1 files changed, 190 insertions, 0 deletions
diff --git a/src/plugins/plain/DynamicTokenizer.hpp b/src/plugins/plain/DynamicTokenizer.hpp
new file mode 100644
index 0000000..f7fef13
--- /dev/null
+++ b/src/plugins/plain/DynamicTokenizer.hpp
@@ -0,0 +1,190 @@
+/*
+    Ousía
+    Copyright (C) 2014  Benjamin Paaßen, Andreas Stöckel
+
+    This program is free software: you can redistribute it and/or modify
+    it under the terms of the GNU General Public License as published by
+    the Free Software Foundation, either version 3 of the License, or
+    (at your option) any later version.
+
+    This program is distributed in the hope that it will be useful,
+    but WITHOUT ANY WARRANTY; without even the implied warranty of
+    MERCHANTABILITY or FITNESS FOR A PARTICULAR PURPOSE.  See the
+    GNU General Public License for more details.
+
+    You should have received a copy of the GNU General Public License
+    along with this program.  If not, see <http://www.gnu.org/licenses/>.
+*/
+
+/**
+ * @file DynamicTokenizer.hpp
+ *
+ * Tokenizer that can be reconfigured at runtime used for parsing the plain
+ * text format.
+ *
+ * @author Andreas Stöckel (astoecke@techfak.uni-bielefeld.de)
+ */
+
+#ifndef _OUSIA_DYNAMIC_TOKENIZER_HPP_
+#define _OUSIA_DYNAMIC_TOKENIZER_HPP_
+
+#include <core/common/Location.hpp>
+
+namespace ousia {
+
+// Forward declarations
+class CharReader;
+class TokenDescriptor;
+
+/**
+ * The DynamicToken structure describes a token discovered by the Tokenizer.
+ */
+struct DynamicToken {
+	/**
+	 * Pointer pointing at the TokenDescriptor instance this token corresponds
+	 * to.

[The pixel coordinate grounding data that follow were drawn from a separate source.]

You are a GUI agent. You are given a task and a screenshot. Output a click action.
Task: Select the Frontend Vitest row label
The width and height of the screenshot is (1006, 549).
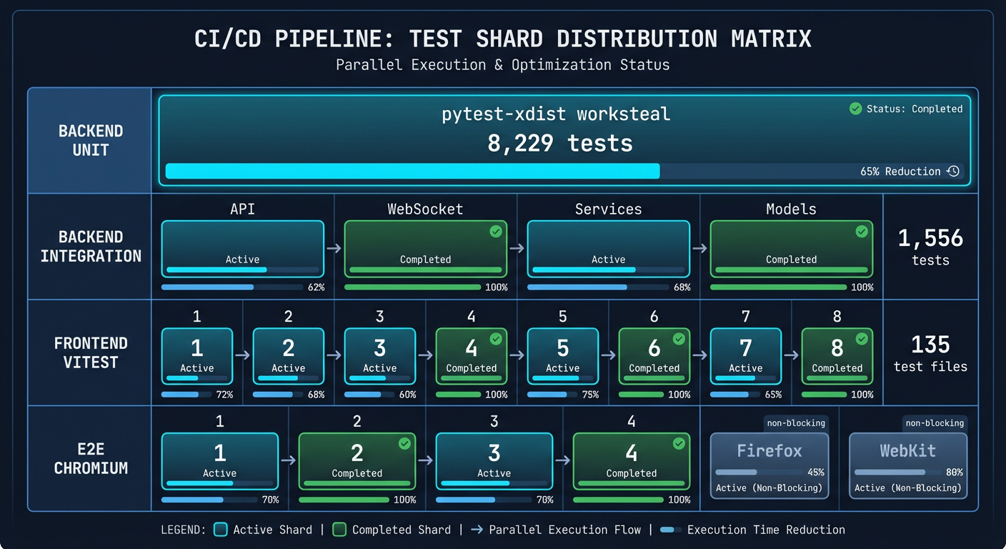[x=91, y=352]
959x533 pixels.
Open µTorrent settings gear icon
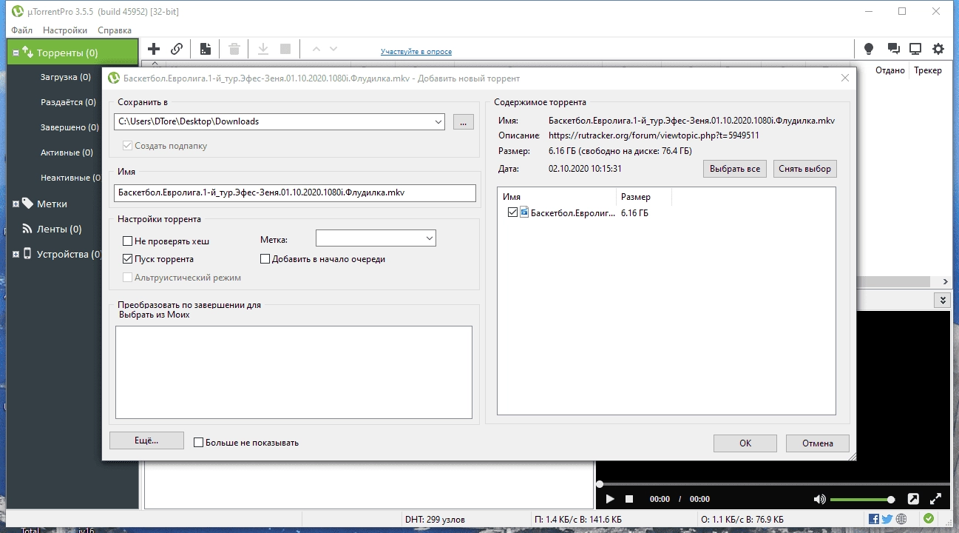tap(938, 48)

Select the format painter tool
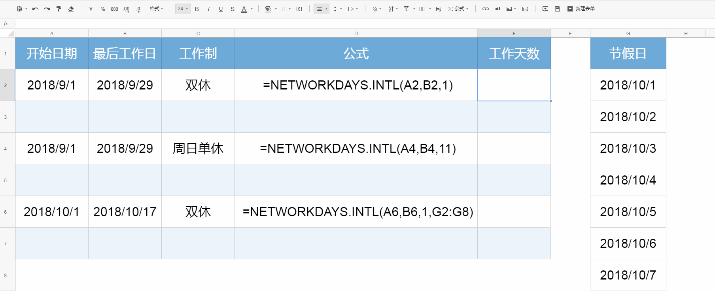click(59, 9)
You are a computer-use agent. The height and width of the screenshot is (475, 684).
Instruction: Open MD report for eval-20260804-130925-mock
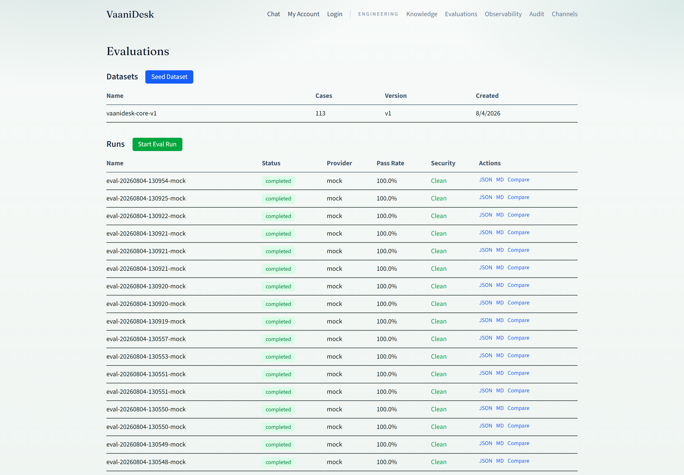[500, 197]
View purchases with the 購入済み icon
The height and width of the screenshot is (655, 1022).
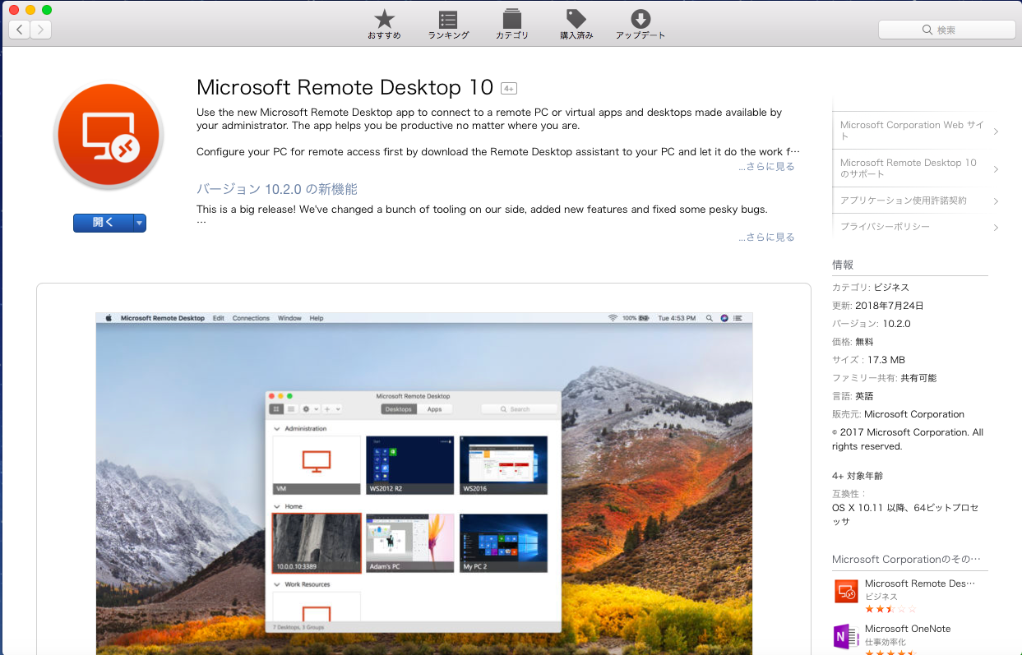(576, 22)
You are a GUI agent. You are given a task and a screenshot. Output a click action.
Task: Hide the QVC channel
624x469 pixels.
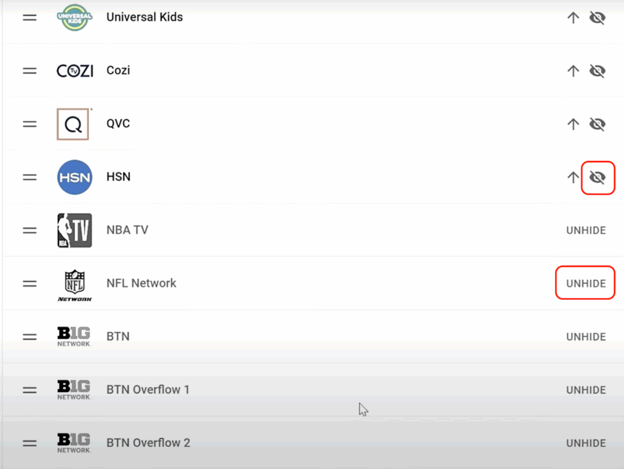click(x=597, y=124)
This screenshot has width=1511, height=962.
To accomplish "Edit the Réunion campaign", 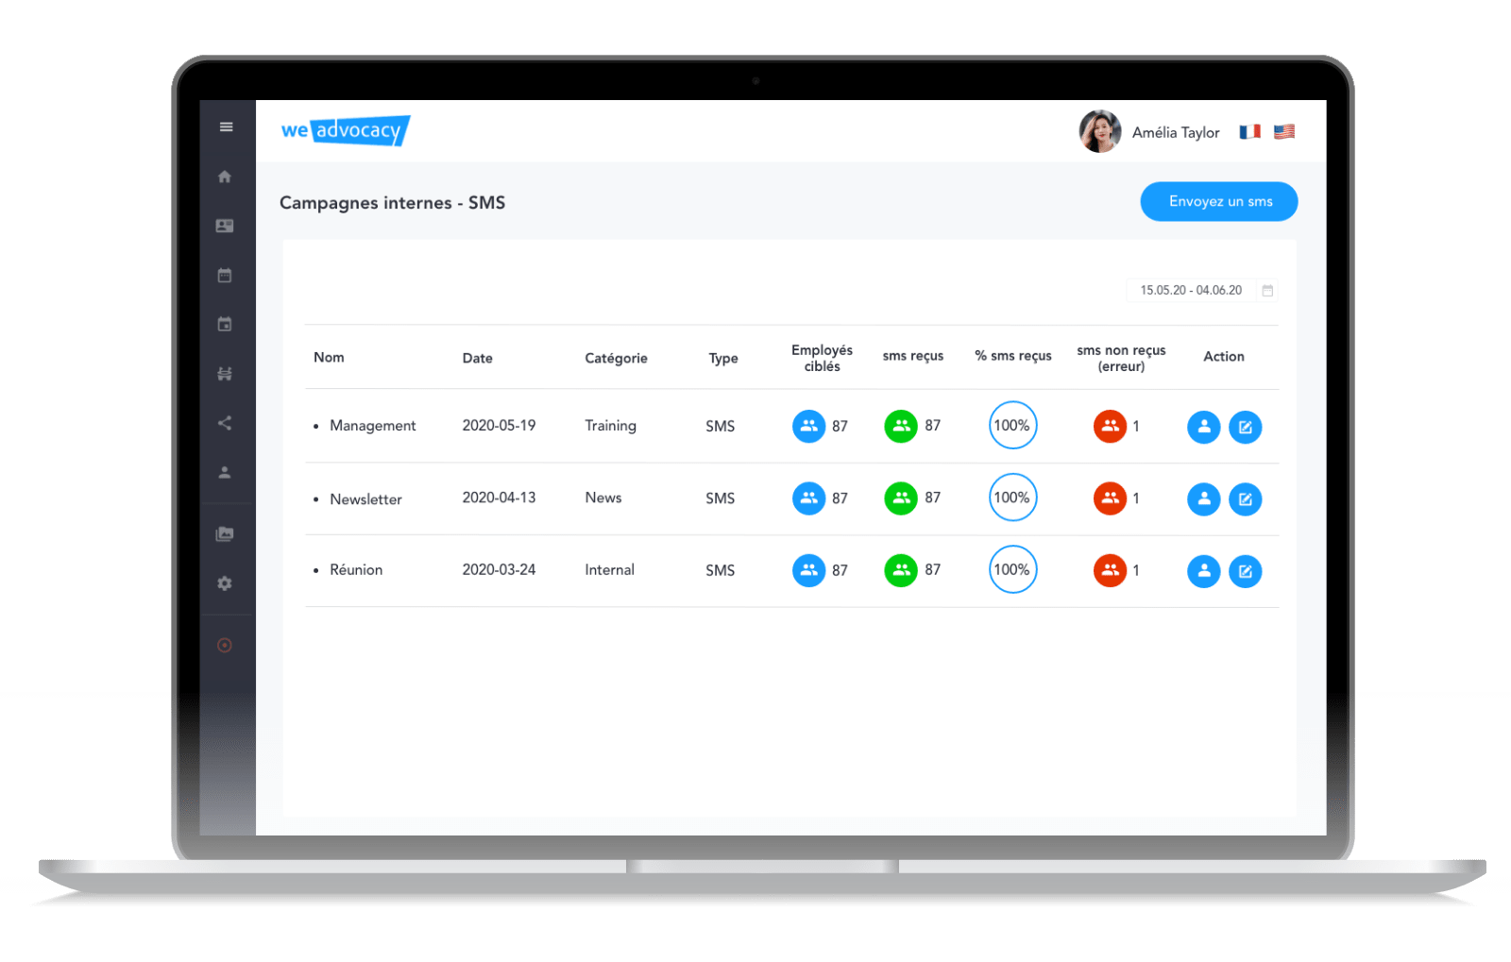I will (x=1245, y=571).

May be one of the special TokenDescriptors defined as static members
+	 * of the DynamicTokenizer class.
+	 */
+	TokenDescriptor const *descriptor;
+
+	/**
+	 * String that was matched.
+	 */
+	std::string str;
+
+	/**
+	 * Location from which the string was extracted.
+	 */
+	SourceLocation location;
+};
+
+/**
+ * Enum specifying the whitespace handling of the DynamicTokenizer class when
+ * reading non-token text.
+ */
+enum class WhitespaceMode {
+	/**
+	 * Preserves all whitespaces as they are found in the source file.
+	 */
+	PRESERVE,
+
+	/**
+	 * Trims whitespace at the beginning and the end of the found text.
+	 */
+	TRIM,
+
+	/**
+	 * Whitespaces are trimmed and collapsed, multiple whitespace characters
+	 * are replaced by a single space character.
+	 */
+	COLLAPSE
+};
+
+/**
+ * The DynamicTokenizer is used to extract tokens and chunks of text from a
+ * CharReader. It allows to register and unregister tokens while parsing and
+ * to modify the handling of whitespace characters.
+ */
+class DynamicTokenizer {
+private:
+	/**
+	 * Reference at the char reader.
+	 */
+	CharReader &reader;
+
+	/**
+	 * Flag defining whether whitespaces should be preserved or not.
+	 */
+	WhitespaceMode whitespaceMode;
+
+	/**
+	 * Vector containing all registered token descriptors.
+	 */
+	std::vector<std::unique_ptr<TokenDescriptor>> descriptors;
+
+public:
+	/**
+	 * Constructor of the DynamicTokenizer class.
+	 *
+	 * @param reader is the CharReader that should be used for reading the
+	 * tokens.
+	 * @param preserveWhitespaces should be set to true if all whitespaces
+	 * should be preserved (for preformated environments).
+	 */
+	DynamicTokenizer(CharReader &reader)
+	    : reader(reader),
+	      preserveWhitespaces(preserveWhitespaces),
+	      location(reader.getSourceId()),
+	      empty(true),
+	      hasWhitespace(false)
+	{
+	}
+
+	/**
+	 * Destructor of the DynamicTokenizer class.
+	 */
+	~DynamicTokenizer();
+
+	/**
+	 * Registers the given string as a token. Returns a const pointer at a
+	 * TokenDescriptor that will be used to reference the newly created token.
+	 *
+	 * @param token is the token string that should be registered.
+	 * @return a pointer at a TokenDescriptor which is representative for the
+	 * newly registered token. Returns nullptr if a token with this string
+	 * was already registered.
+	 */
+	const TokenDescriptor* registerToken(const std::string &token);
+
+	/**
+	 * Unregisters the token belonging to the given TokenDescriptor.
+	 *
+	 * @param descr is a TokenDescriptor that was previously returned by
+	 * registerToken.
+	 * @return true if the operation was successful, false otherwise (e.g.
+	 * because the given TokenDescriptor was already unregistered).
+	 */
+	bool unregisterToken(const TokenDescriptor *descr);
+
+	/**
+	 * Sets the whitespace mode.
+	 *
+	 * @param whitespaceMode defines how whitespace should be treated in text
+	 * tokens.
+	 */
+	void setWhitespaceMode(WhitespaceMode mode);
+
+	/**
+	 * Returns the current value of the whitespace mode.
+	 *
+	 * @return the whitespace mode.
+	 */
+	WhitespaceMode getWhitespaceMode();
+
+	/**
+	 * Reads a new token from the CharReader and stores it in the given
+	 * DynamicToken instance.
+	 *
+	 * @param token is a reference at the token instance into which the Token
+	 * information should be written.
+	 * @return true if a token could be read, false if the end of the stream
+	 * has been reached.
+	 */
+	bool read(DynamicToken &token);
+
+	/**
+	 * TokenDescriptor representing an empty token.
+	 */
+	static const *TokenDescriptor Empty;
+
+	/**
+	 * TokenDescriptor representing generic text.
+	 */
+	static const *TokenDescriptor Text;
+
+};
+
+}
+
+#endif /* _OUSIA_DYNAMIC_TOKENIZER_HPP_ */
+